## REQUIREMENT
Format the records as a numbered list, from the line containing "1682x993 pixels. Task: Click" through the end of the records, skipping blank lines and leaving out the pictures.

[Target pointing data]

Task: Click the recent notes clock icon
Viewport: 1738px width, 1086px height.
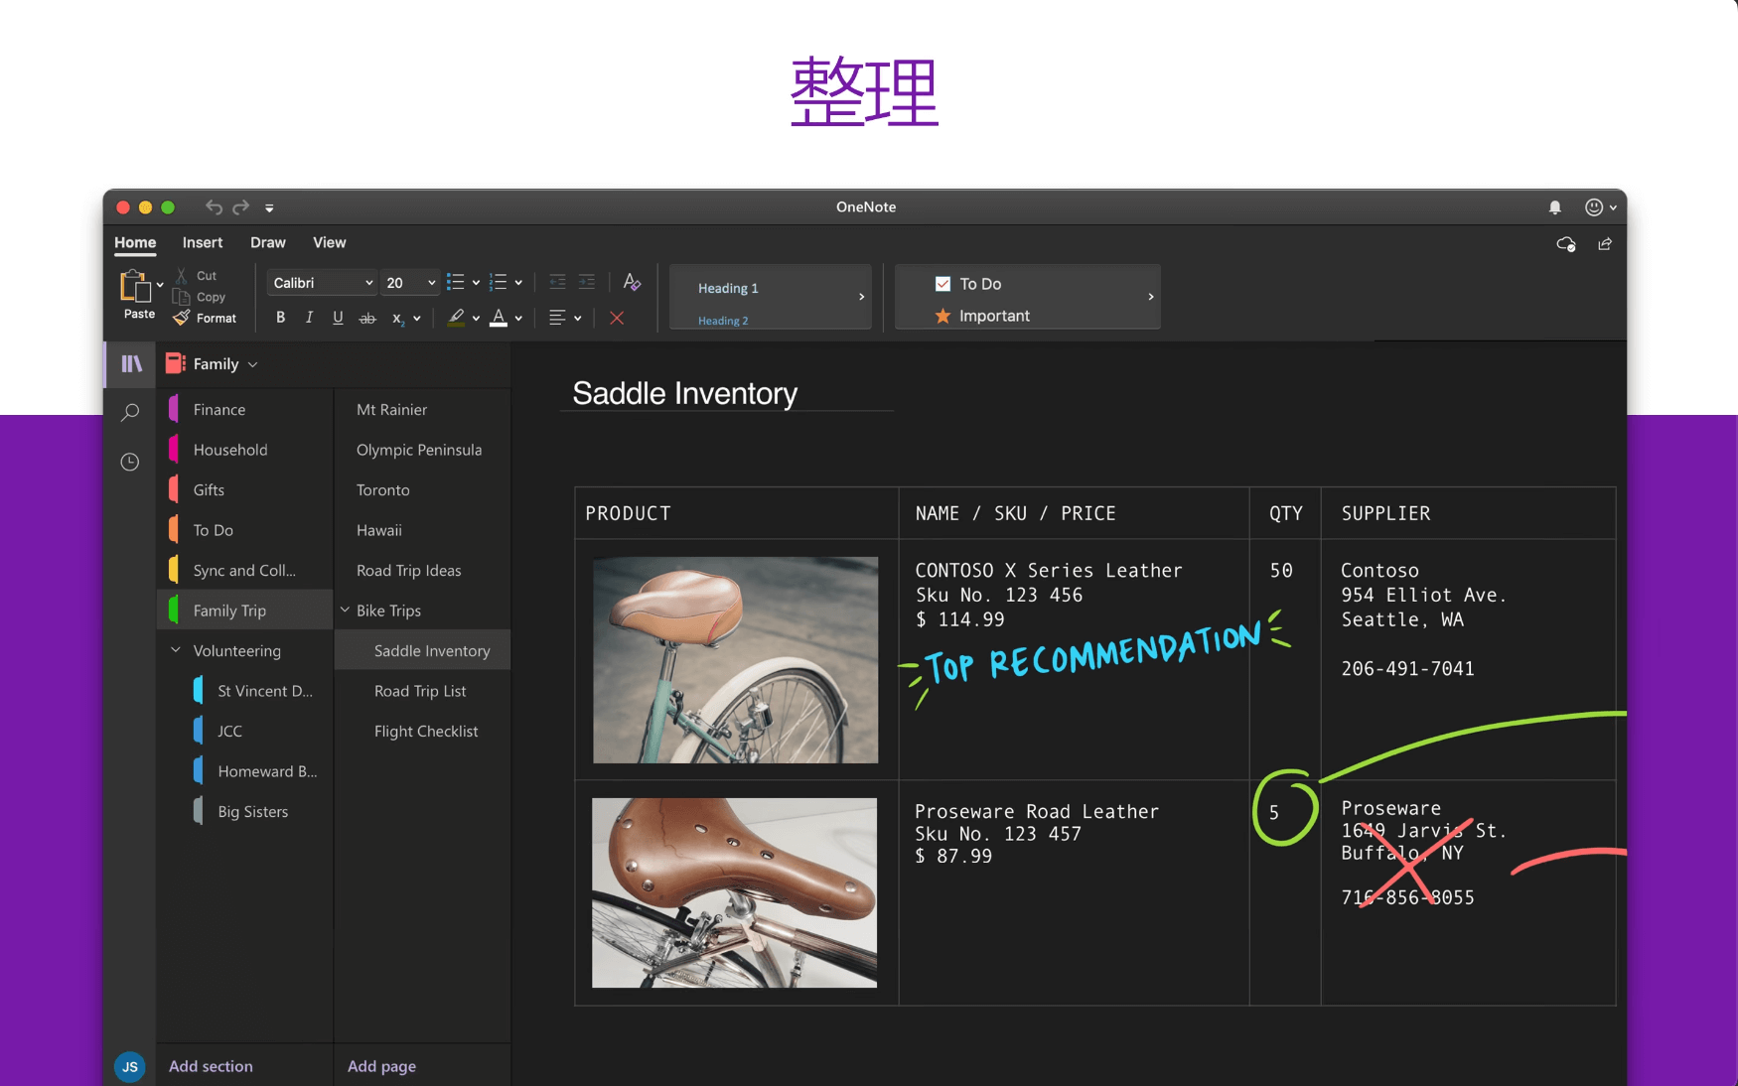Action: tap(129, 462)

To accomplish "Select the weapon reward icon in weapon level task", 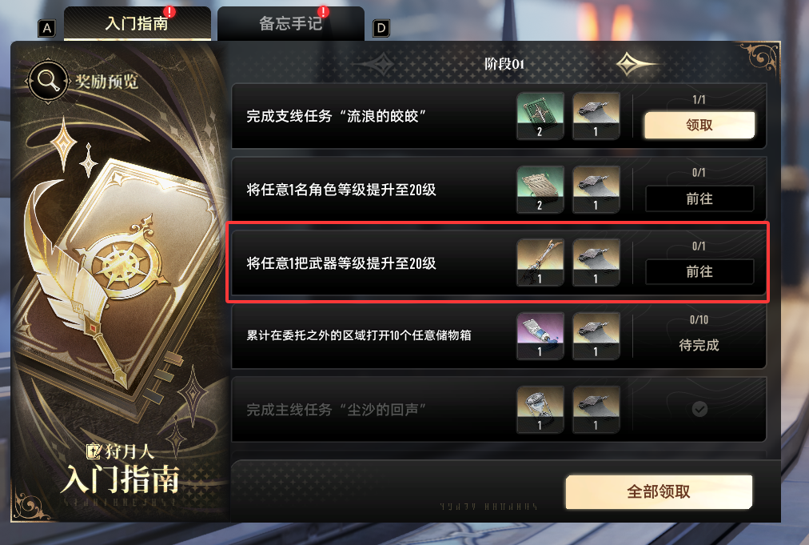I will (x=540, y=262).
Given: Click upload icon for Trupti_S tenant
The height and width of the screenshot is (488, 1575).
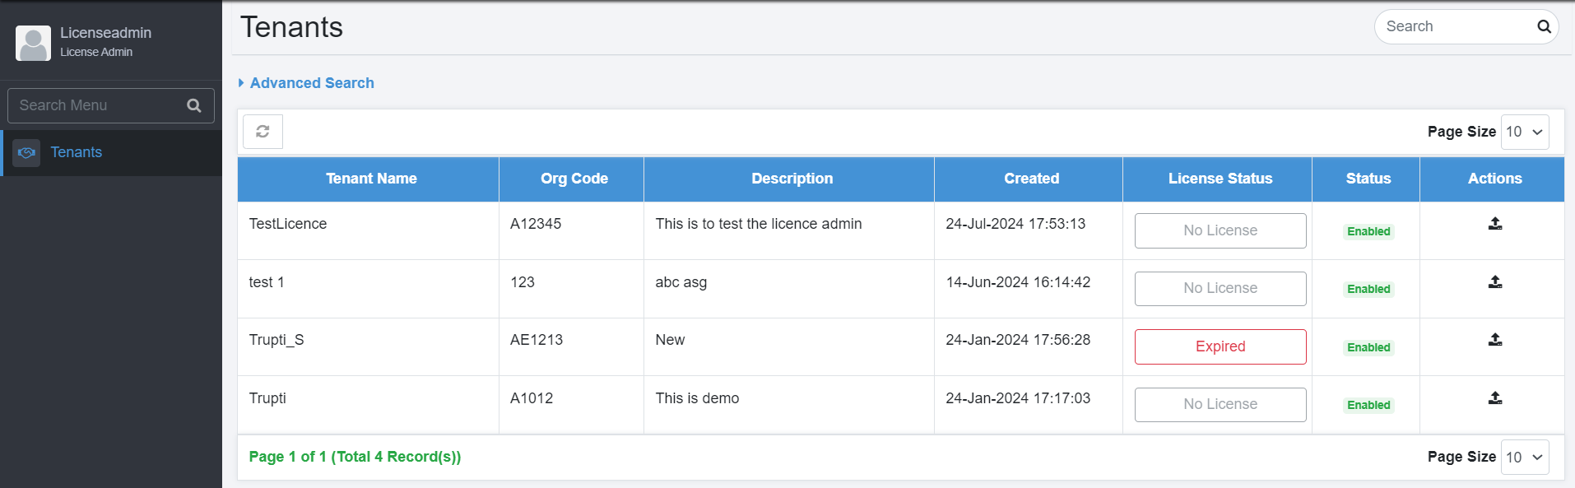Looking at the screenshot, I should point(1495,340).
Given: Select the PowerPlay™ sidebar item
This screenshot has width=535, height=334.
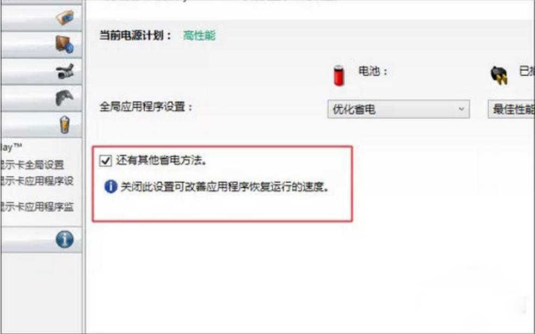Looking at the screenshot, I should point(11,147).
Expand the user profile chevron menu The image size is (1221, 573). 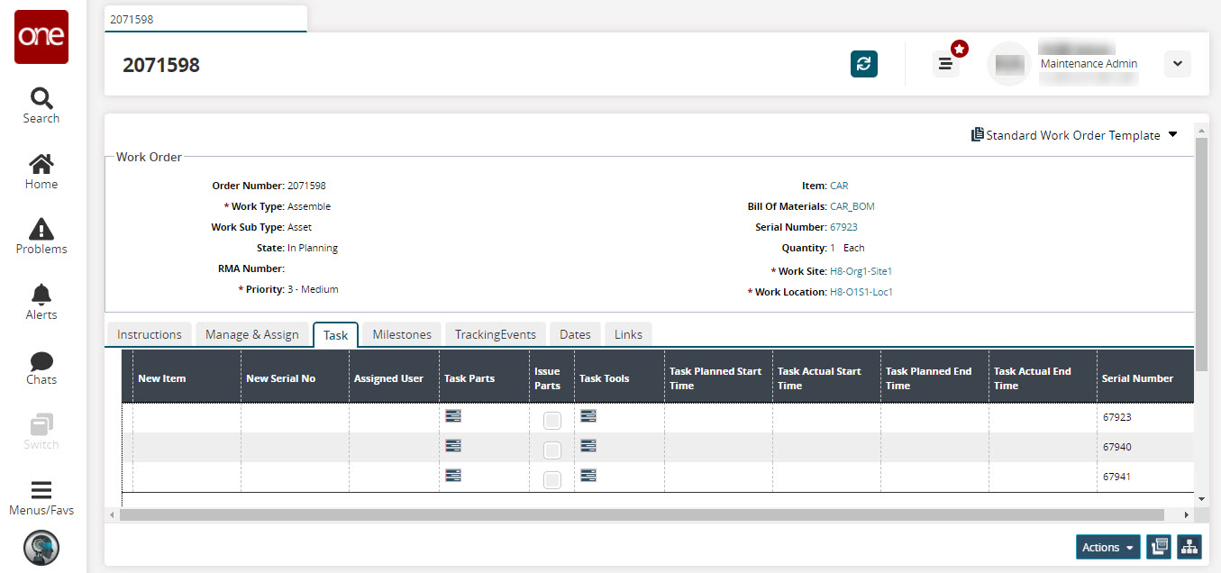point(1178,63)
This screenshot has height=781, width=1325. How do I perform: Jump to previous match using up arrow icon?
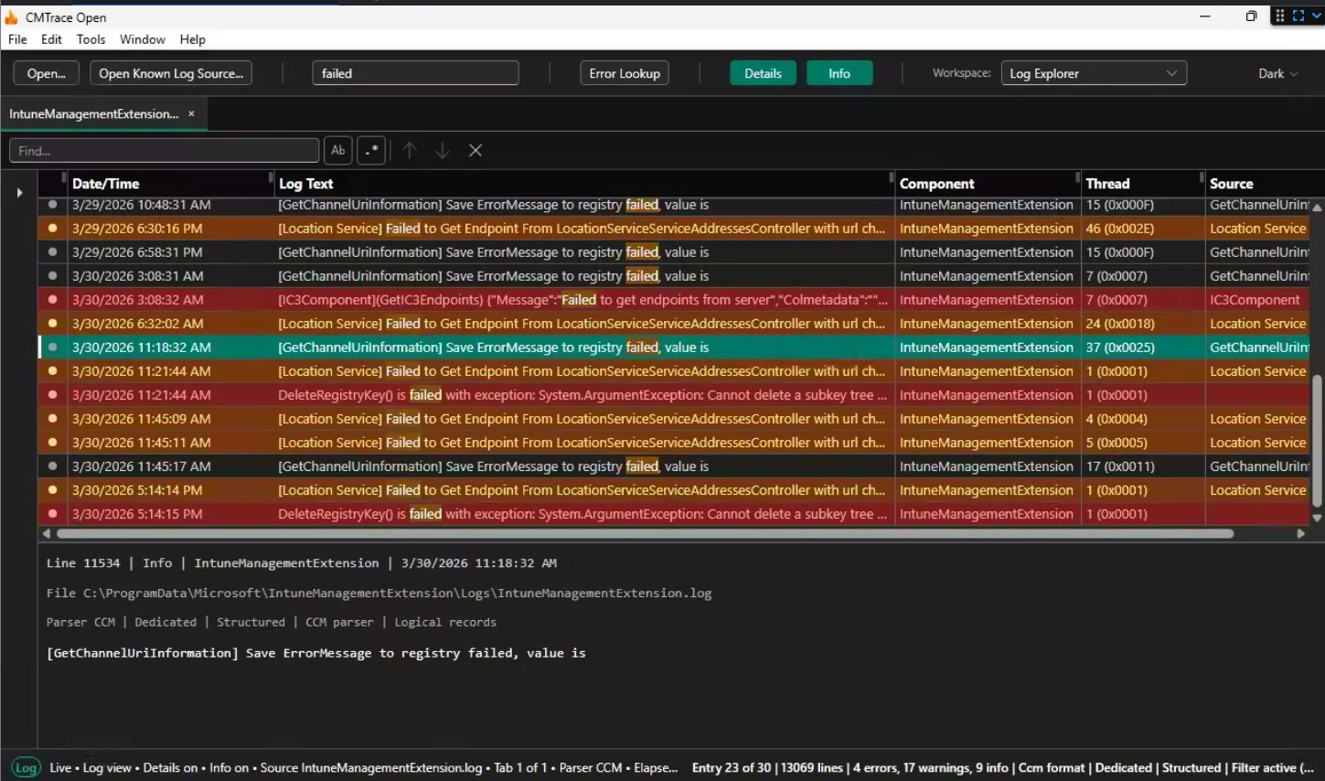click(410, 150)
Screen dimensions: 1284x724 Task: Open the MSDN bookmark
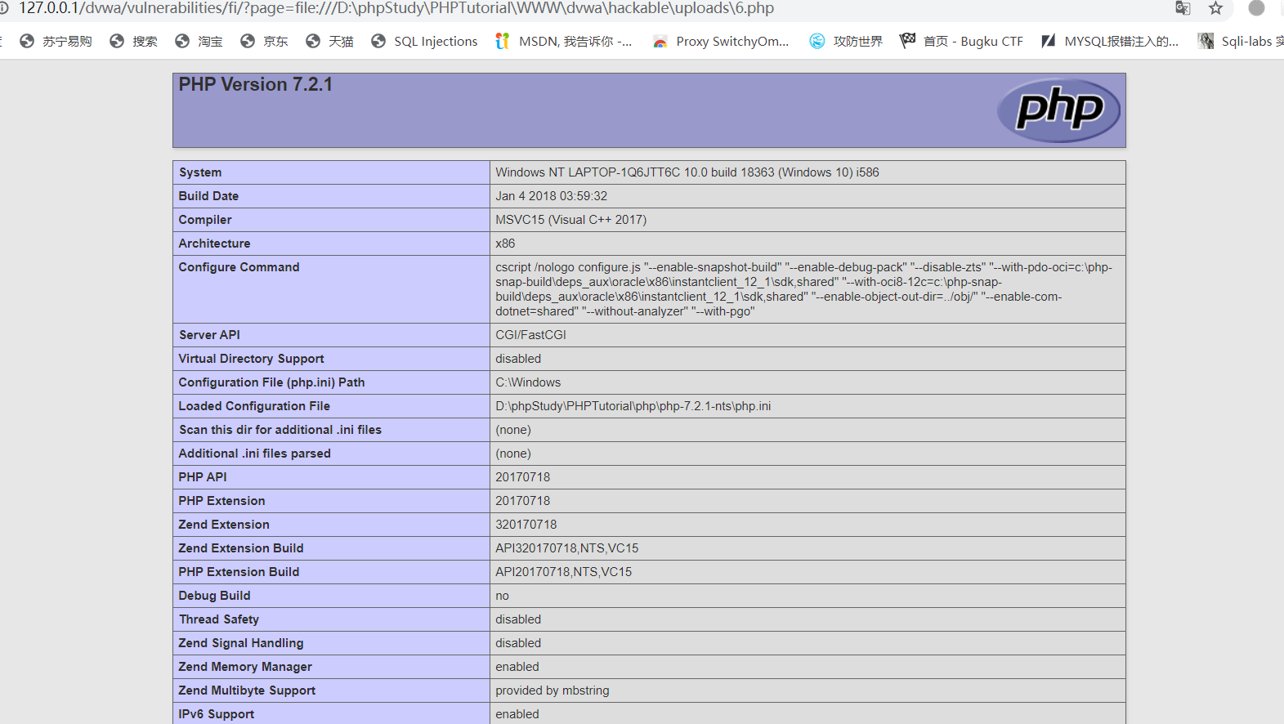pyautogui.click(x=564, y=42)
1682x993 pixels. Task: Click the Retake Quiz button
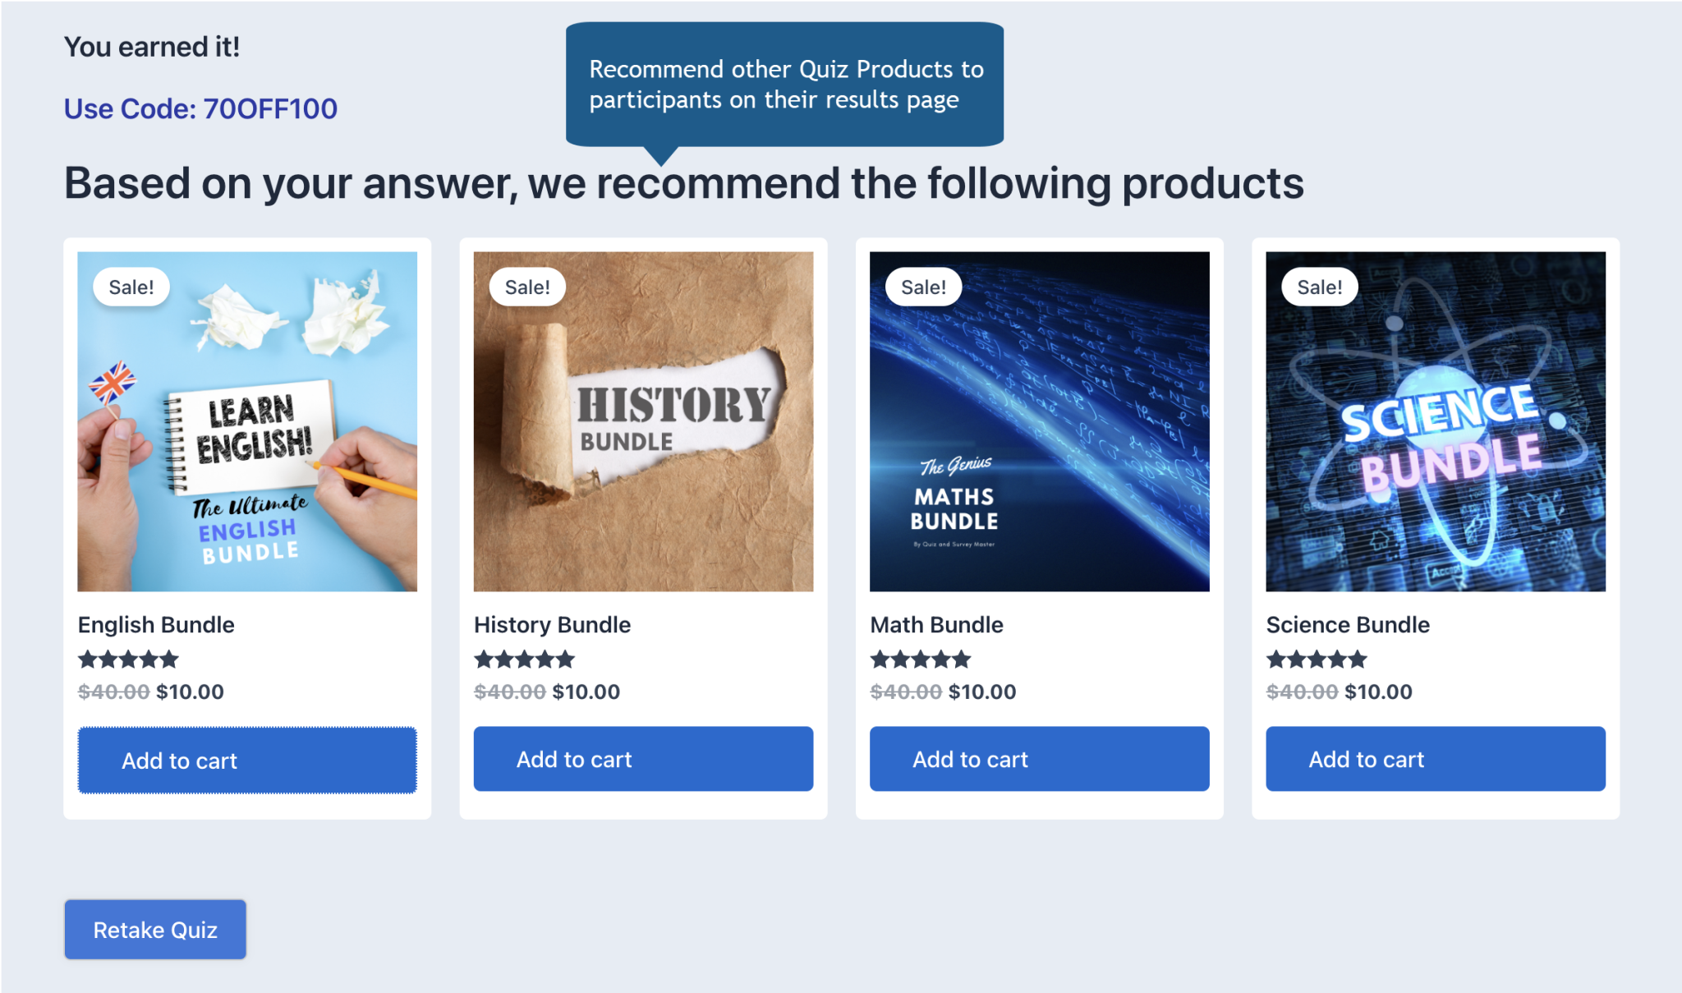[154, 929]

## THE OUTPUT
1. 1682x993 pixels. Task: Click the Retake Quiz button
2. [154, 929]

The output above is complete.